129   Segundo jurisprudência constante, a fundamentação exigida pelo artigo 253.° CE deve deixar transparecer, de forma clara e inequívoca, a argumentação da autoridade comunitária, autora do acto, por forma a permitir aos interessados conhecer as razões da medida adoptada e ao Tribunal exercer a sua fiscalização (acórdãos do Tribunal de Justiça de 26 de Junho de 1986, Nicolet Instrument, 203/85, Colect., p. 2049, n.º 10; de 7 de Maio de 1987, NTN Toyo Bearing e o./Conselho 240/84, Colect., p. 1809, n.º 31; Nachi Fujikoshi/Conselho, 255/84, Colect., p. 1861, n.º 39, e de 9 de Janeiro de 2003, Petrotub e Republica/Conselho, C‑76/00 P, Colect., p. I‑79, n.º 81). Além disso, a exigência de fundamentação deve ser apreciada em função das circunstâncias do caso em apreço, designadamente do conteúdo do acto, da natureza dos fundamentos invocados e do interesse que os destinatários ou outras pessoas directa e individualmente afectadas pelo acto podem ter em obter explicações. Não se exige que a fundamentação especifique todos os elementos de facto e de direito pertinentes, na medida em que a questão de saber se a fundamentação de um acto satisfaz as exigências do artigo 253.° CE deve ser apreciada não somente tendo em conta o seu teor mas também o seu contexto e o conjunto das regras jurídicas que regem a matéria em causa (v., designadamente, acórdãos do Tribunal de Justiça de 2 de Abril de 1998, Comissão/Sytraval e Brink’s France, C‑367/95 P, Colect., p. I‑1719, n.º 63, e Petrotub e Republica/Conselho, já referido, n.º 81). Em consequência, se o acto contestado revelar o essencial do objectivo prosseguido pela instituição, é inútil exigir uma fundamentação específica para cada uma das escolhas técnicas efectuadas (acórdão do Tribunal de Justiça de 29 de Fevereiro de 1996, Comissão/Conselho, C‑122/94, Colect., p. I‑881, n.º 29).
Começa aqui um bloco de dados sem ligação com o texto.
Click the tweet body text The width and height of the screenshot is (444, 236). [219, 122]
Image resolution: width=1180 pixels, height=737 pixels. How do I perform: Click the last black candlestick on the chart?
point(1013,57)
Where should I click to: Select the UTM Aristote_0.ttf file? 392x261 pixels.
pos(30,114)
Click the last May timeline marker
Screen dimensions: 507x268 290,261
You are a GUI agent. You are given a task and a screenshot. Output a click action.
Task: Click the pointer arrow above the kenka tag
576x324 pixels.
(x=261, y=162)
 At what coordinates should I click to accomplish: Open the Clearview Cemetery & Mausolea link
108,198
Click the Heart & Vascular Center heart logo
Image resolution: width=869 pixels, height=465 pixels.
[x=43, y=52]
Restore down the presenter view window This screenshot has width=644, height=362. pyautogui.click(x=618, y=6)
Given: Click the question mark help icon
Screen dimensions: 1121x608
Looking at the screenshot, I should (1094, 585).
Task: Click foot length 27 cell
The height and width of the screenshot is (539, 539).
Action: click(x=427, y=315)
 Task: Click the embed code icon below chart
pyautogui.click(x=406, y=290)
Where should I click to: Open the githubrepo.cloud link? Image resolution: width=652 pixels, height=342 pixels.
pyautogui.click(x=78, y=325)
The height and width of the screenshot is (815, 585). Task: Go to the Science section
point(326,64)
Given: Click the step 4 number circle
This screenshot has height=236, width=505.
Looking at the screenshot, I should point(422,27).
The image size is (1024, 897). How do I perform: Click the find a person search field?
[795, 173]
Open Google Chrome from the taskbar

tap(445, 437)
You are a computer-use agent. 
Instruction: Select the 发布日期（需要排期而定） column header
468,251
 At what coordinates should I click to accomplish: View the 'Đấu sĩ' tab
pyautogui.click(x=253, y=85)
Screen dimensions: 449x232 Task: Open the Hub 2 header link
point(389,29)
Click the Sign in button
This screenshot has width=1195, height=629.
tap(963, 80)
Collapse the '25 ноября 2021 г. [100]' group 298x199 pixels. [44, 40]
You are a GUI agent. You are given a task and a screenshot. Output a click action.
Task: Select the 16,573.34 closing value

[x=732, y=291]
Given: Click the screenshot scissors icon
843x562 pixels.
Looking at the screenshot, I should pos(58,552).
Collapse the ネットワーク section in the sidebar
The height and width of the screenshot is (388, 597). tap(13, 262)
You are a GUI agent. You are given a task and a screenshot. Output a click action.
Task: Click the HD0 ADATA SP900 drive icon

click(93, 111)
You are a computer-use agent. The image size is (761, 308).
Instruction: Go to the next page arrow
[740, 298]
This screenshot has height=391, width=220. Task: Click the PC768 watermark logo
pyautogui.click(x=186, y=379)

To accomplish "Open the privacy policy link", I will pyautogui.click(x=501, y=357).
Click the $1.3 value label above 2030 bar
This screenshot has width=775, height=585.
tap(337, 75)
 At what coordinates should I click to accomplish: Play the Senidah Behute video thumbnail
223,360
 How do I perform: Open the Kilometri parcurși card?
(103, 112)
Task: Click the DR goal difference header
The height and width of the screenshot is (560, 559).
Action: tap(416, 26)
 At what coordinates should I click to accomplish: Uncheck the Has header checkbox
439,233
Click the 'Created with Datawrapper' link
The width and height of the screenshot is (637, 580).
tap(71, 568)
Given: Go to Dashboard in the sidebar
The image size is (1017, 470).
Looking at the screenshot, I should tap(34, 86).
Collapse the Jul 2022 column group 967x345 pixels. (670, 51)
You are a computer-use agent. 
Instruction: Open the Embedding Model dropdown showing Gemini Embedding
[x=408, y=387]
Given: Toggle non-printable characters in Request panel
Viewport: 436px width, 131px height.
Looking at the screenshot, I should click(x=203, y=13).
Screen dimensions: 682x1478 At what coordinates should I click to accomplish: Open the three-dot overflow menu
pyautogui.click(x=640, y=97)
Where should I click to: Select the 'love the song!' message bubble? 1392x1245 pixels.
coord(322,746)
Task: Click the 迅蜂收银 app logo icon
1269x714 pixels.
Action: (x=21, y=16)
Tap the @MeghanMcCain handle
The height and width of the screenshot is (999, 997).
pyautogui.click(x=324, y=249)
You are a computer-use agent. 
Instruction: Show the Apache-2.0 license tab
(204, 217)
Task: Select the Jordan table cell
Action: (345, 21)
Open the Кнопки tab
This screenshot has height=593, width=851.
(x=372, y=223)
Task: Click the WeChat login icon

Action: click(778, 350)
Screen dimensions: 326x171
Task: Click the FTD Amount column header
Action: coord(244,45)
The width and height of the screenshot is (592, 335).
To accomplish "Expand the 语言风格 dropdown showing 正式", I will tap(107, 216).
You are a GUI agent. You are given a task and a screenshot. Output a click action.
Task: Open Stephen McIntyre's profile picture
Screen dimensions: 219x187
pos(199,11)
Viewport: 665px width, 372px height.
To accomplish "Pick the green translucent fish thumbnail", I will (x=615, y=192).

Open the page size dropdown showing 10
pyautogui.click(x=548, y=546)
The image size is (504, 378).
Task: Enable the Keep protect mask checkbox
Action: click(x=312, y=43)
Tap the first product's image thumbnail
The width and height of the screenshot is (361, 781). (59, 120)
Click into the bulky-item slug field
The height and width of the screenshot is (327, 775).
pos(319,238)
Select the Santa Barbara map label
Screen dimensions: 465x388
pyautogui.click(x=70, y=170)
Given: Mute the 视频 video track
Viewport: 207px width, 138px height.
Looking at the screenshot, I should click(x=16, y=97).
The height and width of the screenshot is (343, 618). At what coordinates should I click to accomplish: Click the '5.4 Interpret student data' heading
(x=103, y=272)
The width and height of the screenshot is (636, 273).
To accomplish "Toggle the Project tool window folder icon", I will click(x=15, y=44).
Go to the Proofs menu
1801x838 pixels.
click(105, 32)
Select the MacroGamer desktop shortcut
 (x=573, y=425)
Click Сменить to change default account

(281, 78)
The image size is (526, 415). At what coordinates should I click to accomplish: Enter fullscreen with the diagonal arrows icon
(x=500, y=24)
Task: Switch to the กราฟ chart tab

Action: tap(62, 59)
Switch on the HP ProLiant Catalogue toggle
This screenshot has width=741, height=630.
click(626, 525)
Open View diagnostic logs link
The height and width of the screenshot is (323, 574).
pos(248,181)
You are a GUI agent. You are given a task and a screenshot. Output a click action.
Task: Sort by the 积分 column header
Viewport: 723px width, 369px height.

130   No caso em apreço, há que salientar que, na decisão impugnada, a Comissão identificou, por um lado, o entrave ao comércio alegado na denúncia, o qual «seria constituído pela decisão dos EUA no sentido de aplicar a suspensão das concessões pautais imposta relativamente à mostarda preparada [...] unicamente em relação às exportações de determinados Estados‑Membros (o Reino Unido está excluído)» (terceiro considerando da decisão impugnada). Por outro lado, no sexto considerando da decisão impugnada, a Comissão referiu que «[n]o âmbito do processo de exame [...] chegou à conclusão de que não se afigurava que os alegados efeitos comerciais prejudiciais resultassem do entrave ao comércio alegado na denúncia, isto é, a prática adoptada pelos Estados Unidos de suprimirem as concessões de forma selectiva, unicamente em relação a alguns Estados‑Membros (“sanções selectivas”)».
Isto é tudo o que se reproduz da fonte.